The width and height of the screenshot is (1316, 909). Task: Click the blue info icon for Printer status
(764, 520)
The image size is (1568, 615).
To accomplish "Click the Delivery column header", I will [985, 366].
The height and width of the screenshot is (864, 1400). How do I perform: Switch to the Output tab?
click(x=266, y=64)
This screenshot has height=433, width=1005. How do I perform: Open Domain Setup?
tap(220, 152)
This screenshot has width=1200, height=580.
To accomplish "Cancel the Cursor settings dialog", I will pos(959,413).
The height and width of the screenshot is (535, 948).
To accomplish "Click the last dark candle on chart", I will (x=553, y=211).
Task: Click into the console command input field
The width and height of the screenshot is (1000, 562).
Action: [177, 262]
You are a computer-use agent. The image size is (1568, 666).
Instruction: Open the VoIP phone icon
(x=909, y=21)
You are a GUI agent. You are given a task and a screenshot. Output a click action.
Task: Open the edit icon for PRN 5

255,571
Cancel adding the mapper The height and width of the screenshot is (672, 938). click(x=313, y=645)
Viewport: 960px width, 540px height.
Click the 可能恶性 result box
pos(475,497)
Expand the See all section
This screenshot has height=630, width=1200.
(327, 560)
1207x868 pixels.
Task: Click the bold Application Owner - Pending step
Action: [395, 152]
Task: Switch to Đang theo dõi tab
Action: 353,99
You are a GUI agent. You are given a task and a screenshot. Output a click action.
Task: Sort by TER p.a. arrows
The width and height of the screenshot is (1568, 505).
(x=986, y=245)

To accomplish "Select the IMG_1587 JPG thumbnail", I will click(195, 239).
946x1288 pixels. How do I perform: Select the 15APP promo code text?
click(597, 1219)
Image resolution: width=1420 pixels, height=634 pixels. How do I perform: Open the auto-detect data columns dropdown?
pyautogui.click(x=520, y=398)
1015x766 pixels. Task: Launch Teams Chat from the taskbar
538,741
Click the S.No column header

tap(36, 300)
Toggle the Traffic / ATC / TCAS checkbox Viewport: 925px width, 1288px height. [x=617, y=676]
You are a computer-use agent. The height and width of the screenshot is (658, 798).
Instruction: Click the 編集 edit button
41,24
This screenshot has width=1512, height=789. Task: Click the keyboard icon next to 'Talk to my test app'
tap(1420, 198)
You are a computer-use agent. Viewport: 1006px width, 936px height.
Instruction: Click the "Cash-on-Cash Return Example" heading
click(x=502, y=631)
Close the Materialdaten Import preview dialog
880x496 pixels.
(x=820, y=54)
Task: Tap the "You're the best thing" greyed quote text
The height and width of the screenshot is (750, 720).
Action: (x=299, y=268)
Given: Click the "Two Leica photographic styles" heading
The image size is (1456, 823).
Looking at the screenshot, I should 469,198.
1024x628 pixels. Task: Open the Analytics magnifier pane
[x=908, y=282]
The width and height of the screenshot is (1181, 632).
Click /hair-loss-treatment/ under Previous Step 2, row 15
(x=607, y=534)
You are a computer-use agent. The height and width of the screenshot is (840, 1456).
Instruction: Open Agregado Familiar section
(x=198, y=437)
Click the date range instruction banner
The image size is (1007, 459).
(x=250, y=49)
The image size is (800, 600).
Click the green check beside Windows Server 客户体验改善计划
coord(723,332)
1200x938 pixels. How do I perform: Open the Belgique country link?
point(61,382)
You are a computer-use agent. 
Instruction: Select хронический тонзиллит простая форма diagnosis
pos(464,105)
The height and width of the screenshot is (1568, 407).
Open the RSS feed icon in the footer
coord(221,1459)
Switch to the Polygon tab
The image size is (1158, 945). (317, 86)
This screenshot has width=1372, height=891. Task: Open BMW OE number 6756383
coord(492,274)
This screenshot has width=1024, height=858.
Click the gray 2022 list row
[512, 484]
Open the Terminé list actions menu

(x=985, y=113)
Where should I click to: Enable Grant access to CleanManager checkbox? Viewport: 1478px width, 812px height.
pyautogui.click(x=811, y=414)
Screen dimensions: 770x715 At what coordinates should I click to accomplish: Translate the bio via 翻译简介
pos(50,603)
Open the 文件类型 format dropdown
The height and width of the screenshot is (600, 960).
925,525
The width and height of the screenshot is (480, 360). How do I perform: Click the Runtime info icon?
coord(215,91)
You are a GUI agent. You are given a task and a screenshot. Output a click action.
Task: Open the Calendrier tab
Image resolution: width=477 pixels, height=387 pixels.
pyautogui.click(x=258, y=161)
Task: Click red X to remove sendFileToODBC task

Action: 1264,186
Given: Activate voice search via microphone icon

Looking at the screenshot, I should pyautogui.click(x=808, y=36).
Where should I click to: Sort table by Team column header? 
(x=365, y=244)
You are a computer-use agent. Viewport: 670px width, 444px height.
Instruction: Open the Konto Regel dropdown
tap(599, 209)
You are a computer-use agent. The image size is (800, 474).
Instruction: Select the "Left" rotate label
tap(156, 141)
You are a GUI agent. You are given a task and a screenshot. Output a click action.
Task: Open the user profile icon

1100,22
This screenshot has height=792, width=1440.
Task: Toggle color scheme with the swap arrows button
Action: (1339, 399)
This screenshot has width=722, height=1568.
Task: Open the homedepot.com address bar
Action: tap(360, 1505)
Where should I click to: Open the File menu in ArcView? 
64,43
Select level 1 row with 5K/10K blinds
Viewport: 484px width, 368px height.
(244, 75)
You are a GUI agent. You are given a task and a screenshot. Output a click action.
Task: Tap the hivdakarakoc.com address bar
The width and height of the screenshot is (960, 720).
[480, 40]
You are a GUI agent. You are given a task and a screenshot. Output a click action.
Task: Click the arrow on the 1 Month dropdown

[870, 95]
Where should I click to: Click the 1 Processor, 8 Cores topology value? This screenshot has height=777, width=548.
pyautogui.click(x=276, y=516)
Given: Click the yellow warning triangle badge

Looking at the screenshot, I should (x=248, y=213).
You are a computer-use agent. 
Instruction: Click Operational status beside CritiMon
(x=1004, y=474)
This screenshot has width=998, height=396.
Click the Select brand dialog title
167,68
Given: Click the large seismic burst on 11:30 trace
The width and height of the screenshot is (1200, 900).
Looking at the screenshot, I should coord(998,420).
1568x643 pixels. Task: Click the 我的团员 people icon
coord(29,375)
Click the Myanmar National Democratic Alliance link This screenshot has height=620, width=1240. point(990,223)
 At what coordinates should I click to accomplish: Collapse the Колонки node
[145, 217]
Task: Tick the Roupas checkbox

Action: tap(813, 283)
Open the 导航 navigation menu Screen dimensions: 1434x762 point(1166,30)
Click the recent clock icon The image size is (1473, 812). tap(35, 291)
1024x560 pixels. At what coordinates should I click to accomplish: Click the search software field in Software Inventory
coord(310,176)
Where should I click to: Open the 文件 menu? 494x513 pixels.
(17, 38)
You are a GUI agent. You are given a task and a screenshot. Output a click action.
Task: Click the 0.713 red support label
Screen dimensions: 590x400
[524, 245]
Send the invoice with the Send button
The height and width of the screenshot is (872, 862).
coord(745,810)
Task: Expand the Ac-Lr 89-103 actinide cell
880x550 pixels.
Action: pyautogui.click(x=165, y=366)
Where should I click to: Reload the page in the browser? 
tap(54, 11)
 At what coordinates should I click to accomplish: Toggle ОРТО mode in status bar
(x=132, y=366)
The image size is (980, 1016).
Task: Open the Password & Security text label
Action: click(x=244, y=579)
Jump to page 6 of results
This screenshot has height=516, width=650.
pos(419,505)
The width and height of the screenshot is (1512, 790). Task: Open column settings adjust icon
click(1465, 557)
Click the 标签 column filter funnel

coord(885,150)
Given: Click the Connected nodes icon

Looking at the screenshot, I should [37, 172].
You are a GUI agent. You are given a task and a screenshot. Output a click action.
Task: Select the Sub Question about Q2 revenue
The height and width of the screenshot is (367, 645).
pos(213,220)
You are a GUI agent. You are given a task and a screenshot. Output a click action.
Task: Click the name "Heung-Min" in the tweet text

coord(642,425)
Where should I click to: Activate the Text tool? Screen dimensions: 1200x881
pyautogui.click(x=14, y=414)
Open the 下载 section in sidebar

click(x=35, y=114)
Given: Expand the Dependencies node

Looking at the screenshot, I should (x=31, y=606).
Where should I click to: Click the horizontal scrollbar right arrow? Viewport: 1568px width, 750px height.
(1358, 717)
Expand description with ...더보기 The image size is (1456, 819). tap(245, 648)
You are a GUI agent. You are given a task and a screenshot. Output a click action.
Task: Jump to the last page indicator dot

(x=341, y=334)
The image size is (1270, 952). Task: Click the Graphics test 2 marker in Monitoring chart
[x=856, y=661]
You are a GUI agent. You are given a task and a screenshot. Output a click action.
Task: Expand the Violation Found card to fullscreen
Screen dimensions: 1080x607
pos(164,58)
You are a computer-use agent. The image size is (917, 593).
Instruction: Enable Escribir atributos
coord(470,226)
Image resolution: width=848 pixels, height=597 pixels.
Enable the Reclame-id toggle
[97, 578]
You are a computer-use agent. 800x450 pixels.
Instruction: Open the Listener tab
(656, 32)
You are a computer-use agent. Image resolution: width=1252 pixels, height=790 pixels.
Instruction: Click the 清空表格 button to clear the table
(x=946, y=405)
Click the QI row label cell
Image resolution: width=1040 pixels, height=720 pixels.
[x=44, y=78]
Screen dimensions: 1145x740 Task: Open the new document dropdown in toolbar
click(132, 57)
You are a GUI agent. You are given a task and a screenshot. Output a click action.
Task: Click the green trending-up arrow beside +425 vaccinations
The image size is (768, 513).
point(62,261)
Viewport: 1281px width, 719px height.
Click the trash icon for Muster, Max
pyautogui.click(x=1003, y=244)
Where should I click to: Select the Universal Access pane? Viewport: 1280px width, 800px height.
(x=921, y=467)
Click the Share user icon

-----

PROBLEM TO SOLVE: Lines holding the word "Cancel" in the entries above are the ones to pull out. Copy them all.

RESPONSE TO THE EXERCISE:
To accomplish "Cancel the Cursor settings dialog", I will pos(959,413).
Cancel adding the mapper The height and width of the screenshot is (672, 938). click(x=313, y=645)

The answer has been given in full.